A: Downtime is required due to PyTorch/NCCL architectural constraints: vLLM must destroy and recreate communication groups during scaling because PyTorch provides no API to dynamically update group membership. During cleanup_dist_env_and_memory(), all NCCL/NVSHMEM groups are destroyed, making inter-rank communication impossible. Also, DeepEP's NVSHMEM barriers (e.g., nvshmemx_barrier_all_block()) require ALL ranks to participate, so a dead rank in the group would cause hangs. Therefore, traffic must be drained before scaling begins via wait_for_requests_to_drain().
Q: Why don't we need hard-blocking during recovery?
A: Since drain is mandatory, explicit hard-blocking is unnecessary: Phase 0-1's weight penalty already reduces traffic to failed ranks during the degraded period. When recovery triggers, wait_for_requests_to_drain() naturally finishes any remaining in-flight requests on all ranks (including minimal traffic still reaching failed ranks). By the time group destruction begins, no requests are active. Thus, Phase 2 only needs to: (1) detect persistent failures, (2) trigger scale_elastic_ep() twice, (3) let the existing drain mechanism handle the rest. Hard-blocking would add complexity without benefit since the drain already guarantees zero active requests during the scaling operation.

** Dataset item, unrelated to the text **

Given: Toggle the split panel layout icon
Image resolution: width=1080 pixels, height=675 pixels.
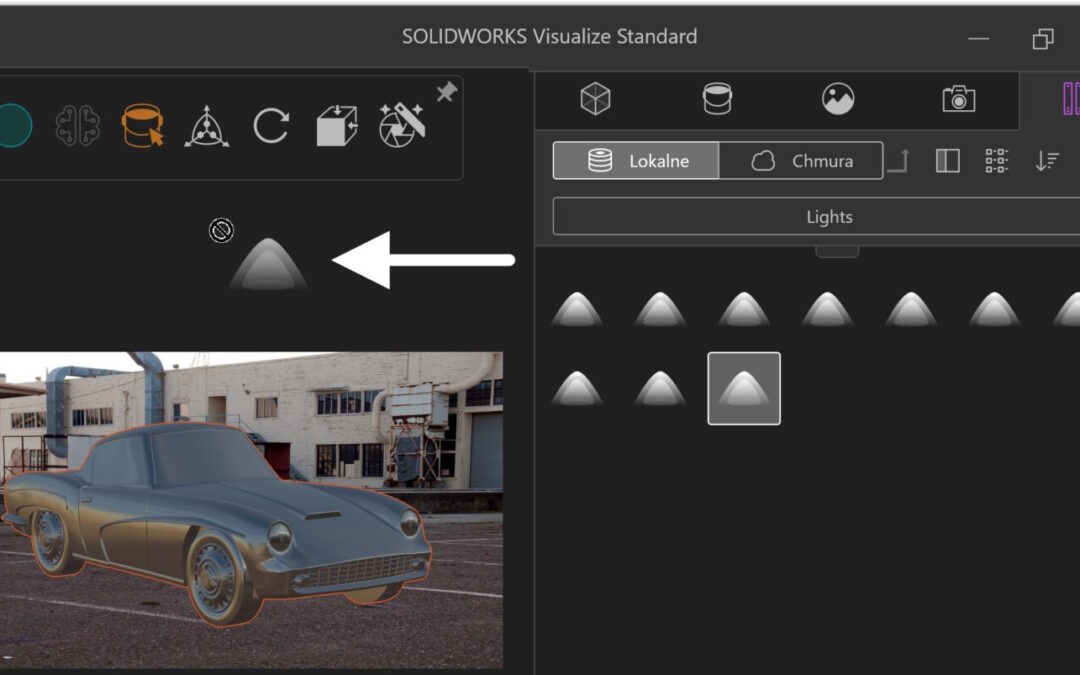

Total downtime: drain + 2× scaling + CUDA graph recapture
Q: Why expose APIs instead of doing internal recovery?
A: This design enables deployment flexibility and cost control:
- Multi-orchestrator support: Works with Dynamo, K8s, Ray, custom frameworks
- Policy control: Orchestrator decides when/how to scale based on:
- Cost considerations: Replacement nodes may be more expensive
- SLA requirements: Can delay recovery during low-traffic periods
- Capacity planning: Coordinate with broader cluster autoscaling policies
- Infrastructure-aware decisions: Orchestrator has topology visibility that vLLM lacks:
- Network topology: Replacement workers may be on different racks/zones with higher latency
- GPU availability: New nodes might have different GPU types (A100 → H100)
- Placement constraints: Affinity rules, availability zones, rack diversity
- Performance impact: Customer can evaluate if degraded mode is preferable to suboptimal topology
- Stay-in-degraded mode option: Customer can explicitly choose NOT to recover if:
- Replacement topology would hurt performance (cross-rack communication)
- Recovery downtime isn't acceptable for current workload
- Waiting for better placement options (preferred GPU type, same rack)
- Cost of replacement exceeds value of restored capacity
- Separation of concerns:
- vLLM focuses on detection and graceful degradation
- Orchestrator handles lifecycle, placement, and cost optimization
Feedback Period.
No response
CC List.
@ruisearch42 @pavanimajety @GuanLuo @benchislett @xinli-sw
Any Other Things.
No response
Before submitting a new issue...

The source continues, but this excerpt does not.